- _Data extracts_:
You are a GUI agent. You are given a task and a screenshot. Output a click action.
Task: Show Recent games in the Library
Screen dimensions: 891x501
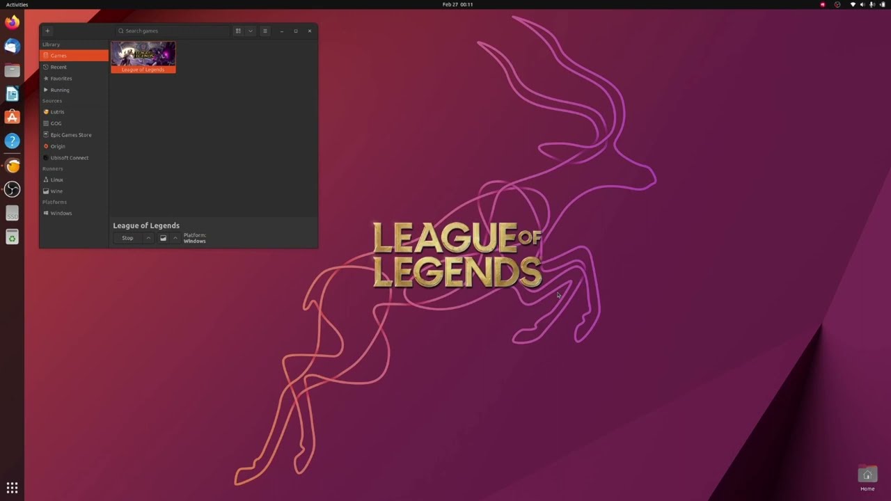pyautogui.click(x=58, y=67)
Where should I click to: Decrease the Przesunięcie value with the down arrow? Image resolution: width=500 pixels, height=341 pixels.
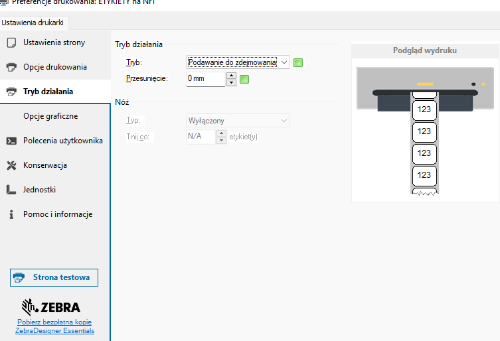(x=231, y=83)
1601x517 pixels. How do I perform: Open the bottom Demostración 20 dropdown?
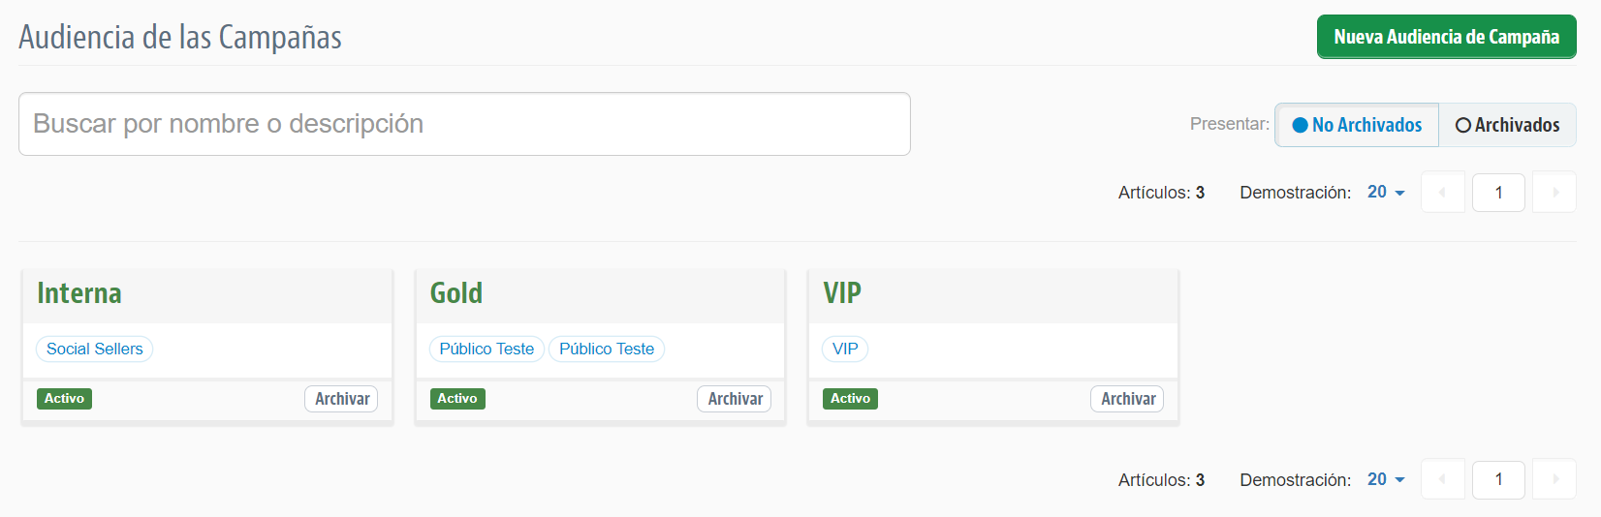(1386, 479)
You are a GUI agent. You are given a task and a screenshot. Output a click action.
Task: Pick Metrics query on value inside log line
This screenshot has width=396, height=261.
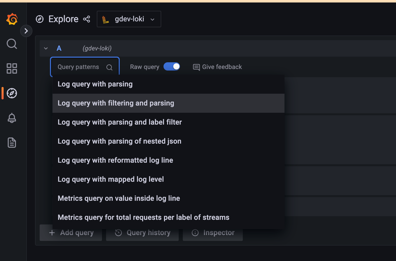click(x=119, y=198)
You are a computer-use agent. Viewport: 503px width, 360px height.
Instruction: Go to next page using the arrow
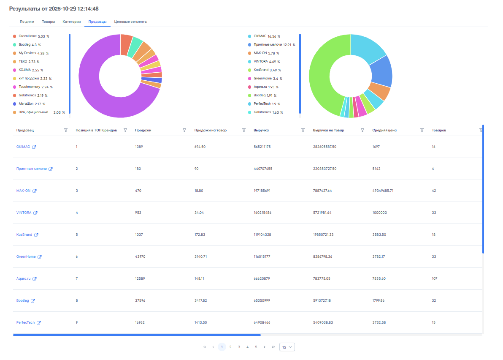coord(265,347)
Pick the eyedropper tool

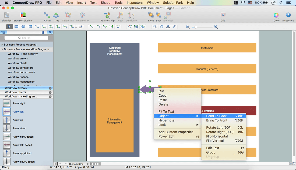point(174,27)
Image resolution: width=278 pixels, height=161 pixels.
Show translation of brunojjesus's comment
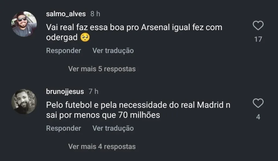tap(113, 128)
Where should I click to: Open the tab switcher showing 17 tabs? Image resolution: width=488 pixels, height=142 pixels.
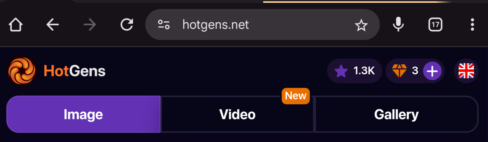(x=435, y=24)
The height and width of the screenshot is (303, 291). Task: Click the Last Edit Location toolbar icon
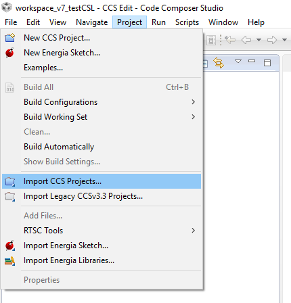(x=230, y=40)
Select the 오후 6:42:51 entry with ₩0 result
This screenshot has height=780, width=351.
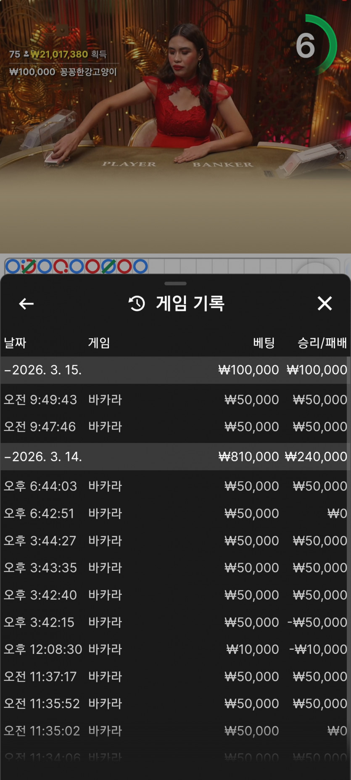(x=175, y=513)
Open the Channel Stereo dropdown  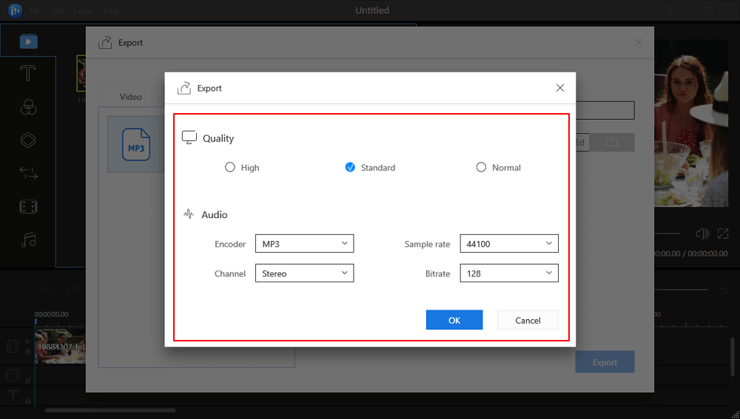tap(304, 273)
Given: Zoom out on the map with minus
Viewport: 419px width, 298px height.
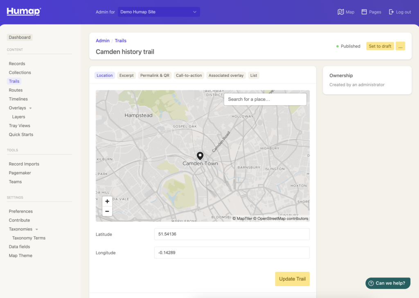Looking at the screenshot, I should coord(107,211).
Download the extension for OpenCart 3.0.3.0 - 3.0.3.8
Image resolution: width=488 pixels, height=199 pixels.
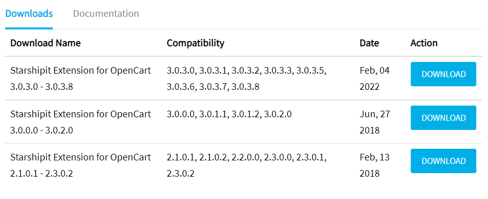[x=443, y=74]
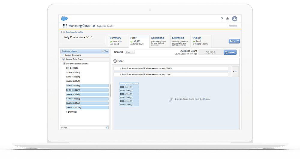Click the Top arrow in Attribute Library header
This screenshot has width=300, height=159.
105,51
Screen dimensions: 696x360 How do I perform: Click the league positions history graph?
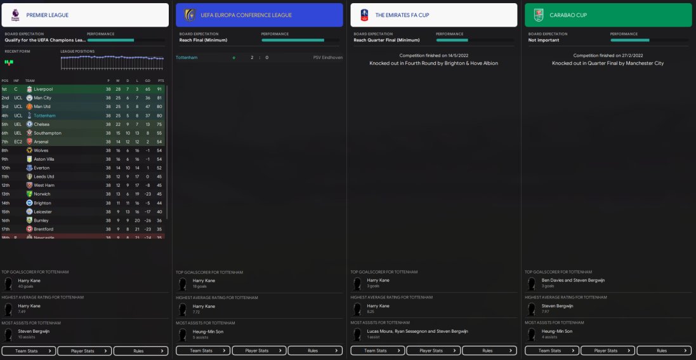click(112, 62)
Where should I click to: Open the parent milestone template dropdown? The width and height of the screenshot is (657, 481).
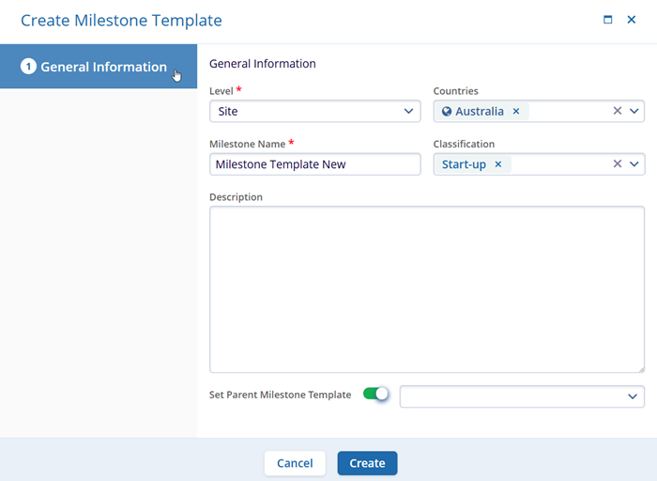click(x=522, y=396)
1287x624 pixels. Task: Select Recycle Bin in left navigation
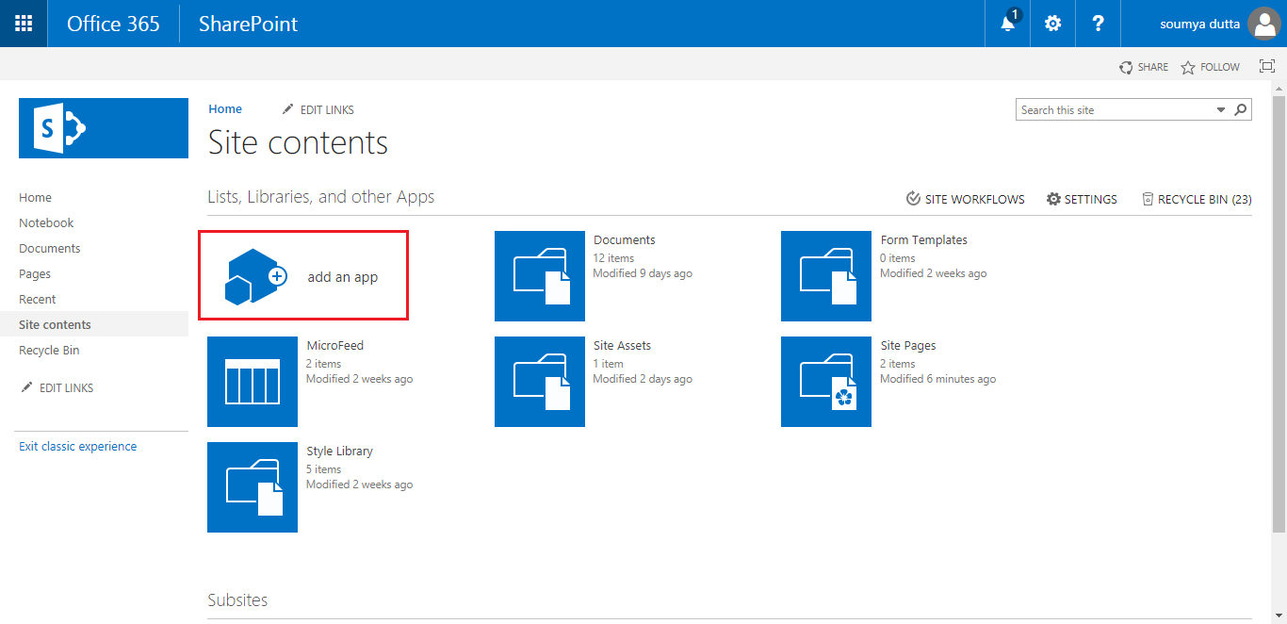coord(49,351)
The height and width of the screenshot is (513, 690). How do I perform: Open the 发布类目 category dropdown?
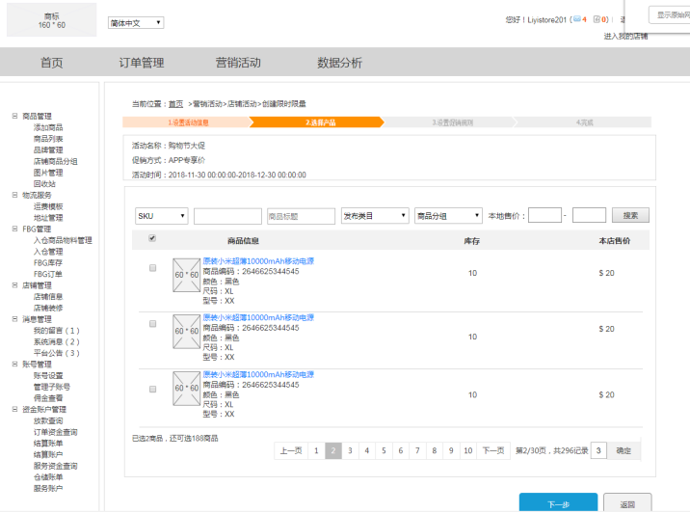pyautogui.click(x=375, y=216)
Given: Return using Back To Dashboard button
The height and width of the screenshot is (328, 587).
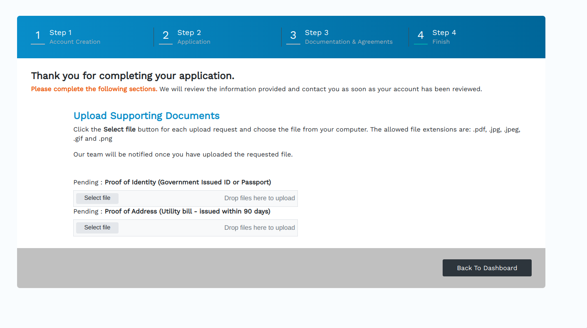Looking at the screenshot, I should tap(487, 268).
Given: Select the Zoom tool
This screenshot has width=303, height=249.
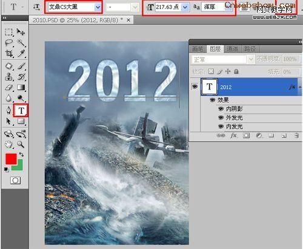Looking at the screenshot, I should 21,144.
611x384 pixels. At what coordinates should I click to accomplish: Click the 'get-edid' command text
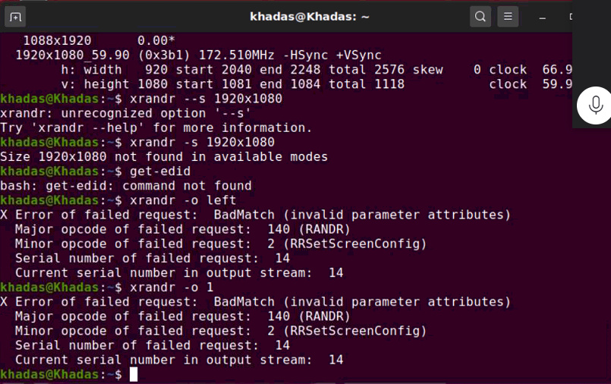point(160,172)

- _Your instructions_: Pull every line containing the word "Zoom" out of the entries above.

- _Finished exercise_:
Given: Zoom out on the map with minus
Given: Select the Zoom tool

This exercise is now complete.